What is asked
Please count the lines in the entries below that contain the string "agent", with case counting, and reply with only the number.
--- begin Entries provided ---
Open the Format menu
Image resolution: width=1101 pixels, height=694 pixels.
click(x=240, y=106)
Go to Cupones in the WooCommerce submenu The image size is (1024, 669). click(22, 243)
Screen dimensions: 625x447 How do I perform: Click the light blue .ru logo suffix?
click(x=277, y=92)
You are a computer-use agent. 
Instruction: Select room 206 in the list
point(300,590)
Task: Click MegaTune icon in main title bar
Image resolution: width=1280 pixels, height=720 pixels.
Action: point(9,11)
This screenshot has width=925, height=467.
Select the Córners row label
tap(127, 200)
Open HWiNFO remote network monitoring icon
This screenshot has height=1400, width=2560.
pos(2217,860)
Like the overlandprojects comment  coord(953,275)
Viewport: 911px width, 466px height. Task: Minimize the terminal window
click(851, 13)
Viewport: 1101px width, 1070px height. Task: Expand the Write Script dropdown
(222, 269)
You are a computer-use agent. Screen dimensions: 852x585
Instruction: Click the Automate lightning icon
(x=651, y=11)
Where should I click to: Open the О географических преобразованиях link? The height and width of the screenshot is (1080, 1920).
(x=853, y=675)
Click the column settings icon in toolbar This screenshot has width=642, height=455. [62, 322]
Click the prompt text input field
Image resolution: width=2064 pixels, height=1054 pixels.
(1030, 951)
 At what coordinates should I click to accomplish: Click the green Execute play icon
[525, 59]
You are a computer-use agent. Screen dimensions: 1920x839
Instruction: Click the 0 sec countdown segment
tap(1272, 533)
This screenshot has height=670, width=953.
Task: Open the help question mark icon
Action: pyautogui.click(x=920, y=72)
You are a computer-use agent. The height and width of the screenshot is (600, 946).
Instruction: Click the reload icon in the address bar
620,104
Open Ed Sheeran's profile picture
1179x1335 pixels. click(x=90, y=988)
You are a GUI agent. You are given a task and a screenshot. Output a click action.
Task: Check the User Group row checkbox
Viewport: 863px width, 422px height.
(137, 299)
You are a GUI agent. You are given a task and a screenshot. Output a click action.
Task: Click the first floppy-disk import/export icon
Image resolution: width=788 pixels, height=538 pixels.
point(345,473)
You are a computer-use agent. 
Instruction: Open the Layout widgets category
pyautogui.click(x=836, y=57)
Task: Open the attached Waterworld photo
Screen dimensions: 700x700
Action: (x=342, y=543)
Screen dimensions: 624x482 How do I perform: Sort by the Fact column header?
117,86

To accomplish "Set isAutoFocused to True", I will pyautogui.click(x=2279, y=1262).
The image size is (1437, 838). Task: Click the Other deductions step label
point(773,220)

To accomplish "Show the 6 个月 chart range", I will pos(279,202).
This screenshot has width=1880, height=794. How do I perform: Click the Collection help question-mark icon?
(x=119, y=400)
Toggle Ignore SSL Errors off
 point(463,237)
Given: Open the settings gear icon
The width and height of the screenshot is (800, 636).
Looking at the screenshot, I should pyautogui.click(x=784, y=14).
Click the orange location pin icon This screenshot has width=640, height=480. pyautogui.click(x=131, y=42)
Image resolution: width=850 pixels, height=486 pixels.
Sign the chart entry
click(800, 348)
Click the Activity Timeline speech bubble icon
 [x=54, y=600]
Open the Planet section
--- end Entries provided ---
Solved exercise
7